Uit de “Mémoires”:
Wat doe je als je ingehuurd bent om “de troepen te vermaken maar met een onderliggende boodschap”, en de spreker voor je blijkt zowat een erkend cabaretier te zijn? Het overkwam mij jaren geleden op een vrijdagavond bij de aanvang van een hei-weekend voor de technische afdelingen van een groot electronica-bedrijf. De ene grap na de andere, een lange reeks uitbundige lachsalvo’s, af en toe spontaan applaus. Aan de ene kant is dat goed nieuws: de stemming zit er in elk geval goed in. Maar aan de andere kant is een ietwat ervaren publiek er al snel aan gewend dat een programma crescendo gaat: je moet dus beter dan de vorige spreker presteren. Of heel anders.
Ik heb maar voor het laatste gekozen: de toehoorders waren zo uitgelaten dat ze een haast onweerstaanbare drang hadden om zelf grappig te zijn. Met enkele geïmproviseerde replieken erbij hebben we het toch nog gezellig gemaakt.
Een programma opbouwen is zoals wijn schenken: de volgorde is van uitermate groot belang.
Kritieke momenten zijn de opening en de afsluiting. De openingstoespraak zet de toon en is vaak een barometer voor de professionele wijze waarop de dag of de sessie georganiseerd is. Een onvoorbereide directeur die even komt hakkelen dat het allemaal erg belangrijk is, doet vaak meer kwaad dan goed. De afsluiter geeft vaak de kleur aan het geheel: zoals de opening de toon van de dag zet, bepalen de laatste woorden de filter waarmee achteraf een en ander geïnterpreteerd, verwerkt en onthouden wordt.

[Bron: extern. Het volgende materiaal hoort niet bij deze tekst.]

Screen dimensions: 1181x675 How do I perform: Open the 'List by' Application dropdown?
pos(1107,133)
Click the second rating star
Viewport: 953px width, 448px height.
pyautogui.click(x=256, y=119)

Speciale aandacht vraagt ook de eerste lezing na de lunch (zie hierover ook de vorige tip). En tenslotte is het van het allergrootste belang om de kracht van elke spreker én van zijn verhaal vooraf goed in te schatten. Na een krachtige introductie de zwakste sprekers eerst, om vervolgens in crescendo op te bouwen naar een spetterende finale: het is de ideale volgorde. En na een humoristische afsluiter niet nog eens proberen om het ernstige deel van de dag samen te vatten: dat doet u best daarvóór.